Kakena: Pride of Nusantara

Local brand dari pebisnis muda yang membawa misi mulia, yakni mengajak masyarakat untuk lebih mencintai Indonesia melalui budaya dan alamnya

 

Kakena Craft House hadir dari suatu mimpi untuk negeri kami. Kami berprinsip mencintai alam dan menghargai budaya dan nilai humanisme Indonesia. Juga ingin mengajak anak Indonesia juga merasakan dan ikut bersuara melalui mimpi dan tujuan kami,” ungkap Nicola Christie, creative manager of Kakena.

Kakena berasal dari kata ‘Wedakakena’ dalam bahasa Jawa yang berarti serbuk kayu. Sebagian besar produknya yang terdiri dari bags, accessories, dan wallets menggunakan tenun ikat dan cork atau wood material. Tenunnya tidak hanya satu daerah, tetapi
berbagai wilayah di setiap koleksi.

“Indonesia terdiri dari ribuan pulau, kami membawa konsep travelling. Di setiap edisi, kami menyuguhkan kain tenun yang berasal dari Indonesia Timur hingga Indonesia Barat, sehingga Laskar Kakena akan merasakan experience dan journey yang berbeda dari ciri khas budaya dan warna setiap daerah yang mencerminkan betapa beragamnya Indonesia,” tutur Nicola.
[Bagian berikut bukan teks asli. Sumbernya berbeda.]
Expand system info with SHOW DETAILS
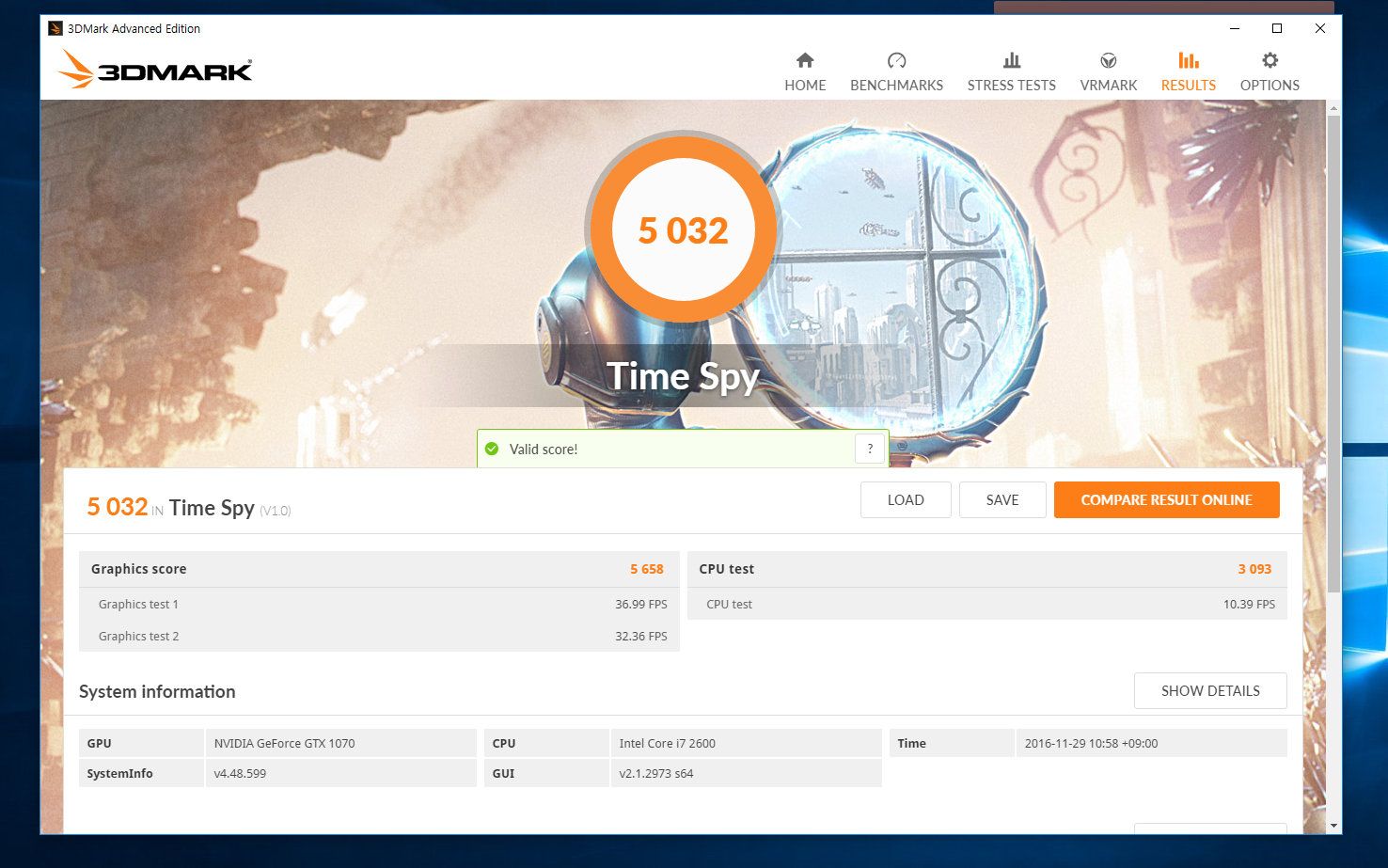 coord(1209,691)
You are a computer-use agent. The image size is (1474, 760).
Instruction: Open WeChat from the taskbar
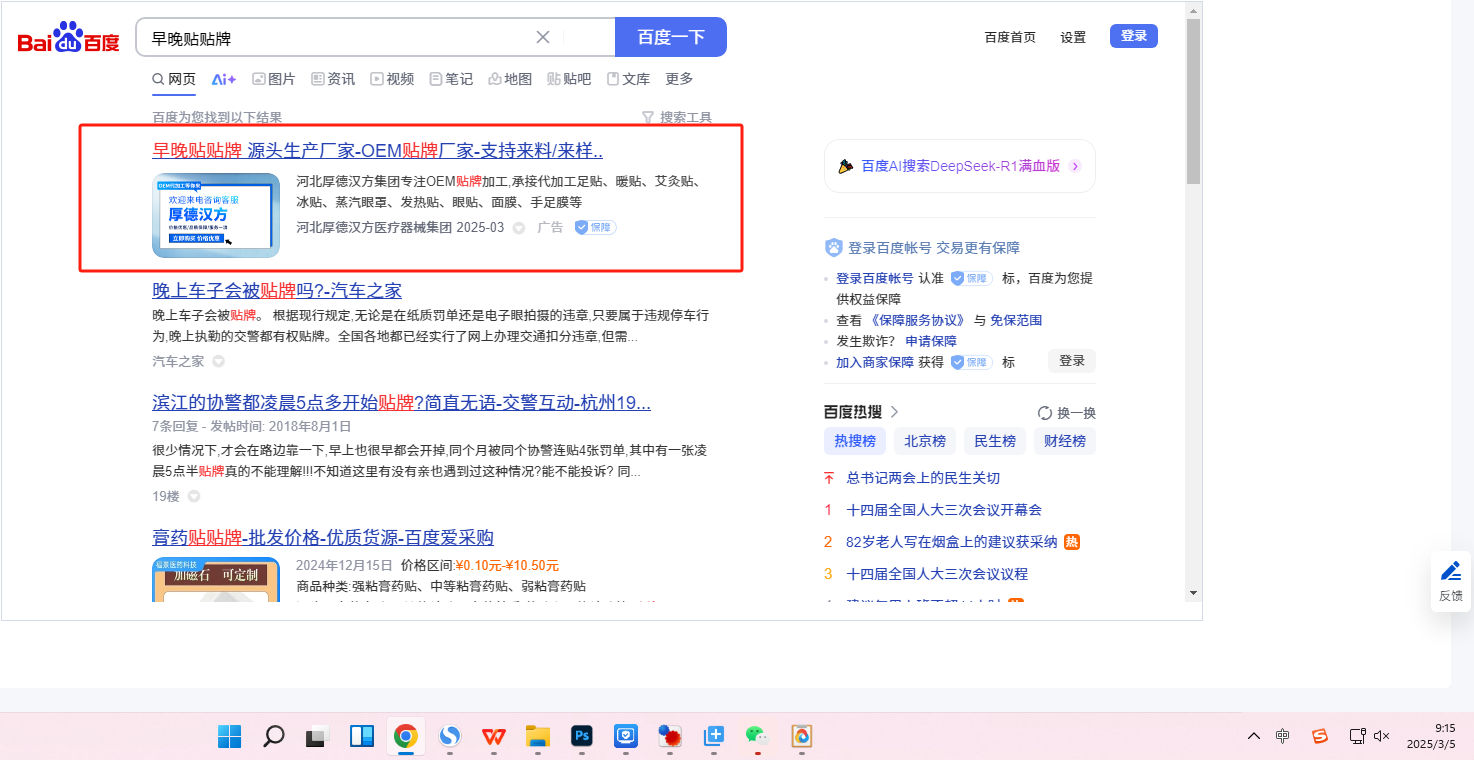click(x=756, y=736)
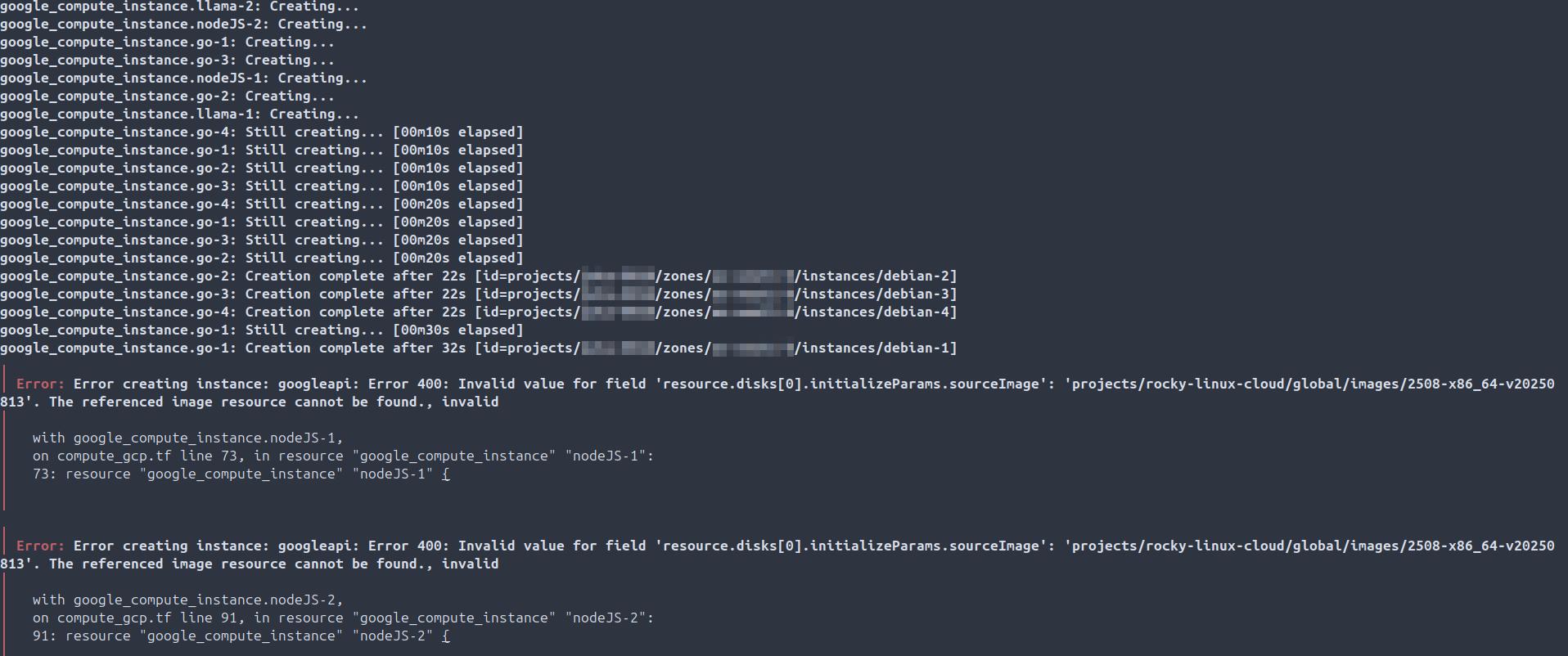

Selain menggunakan bahan yang bernuansa Nusantara dan eco friendly, sambung Nicola, Kakena tidak menggunakan material kulit hewan. Menariknya lagi, semua produk kakena itu limited edition.

“Karena kami purchase tenun hanya satu kali sajauntuk satu artikel dan semua tenun handmade, jadi kami tidak bisa menjanjikan bahwa si penenun membuat corak yang sama,” terang Nicola.

Harga yang ditawarkan pun ramah di kantong sekitar Rp200.000 hingga Rp400.000.
Kakena telah merilis dua artikel, pertama ‘Sabda Timor’. Mereka mengambil tenun Kanatang (Sumba Timur) dan Ayotupas NTT).

Tenun Kanatang merupakan kain yang dikhususkan untuk penasihat raja, bercirikan motif hewan seperti kuda, buaya, ayam, burung kakaktua, rusa, udang, dan lainnya. Setiap hewan memiliki filosofi masing-masing.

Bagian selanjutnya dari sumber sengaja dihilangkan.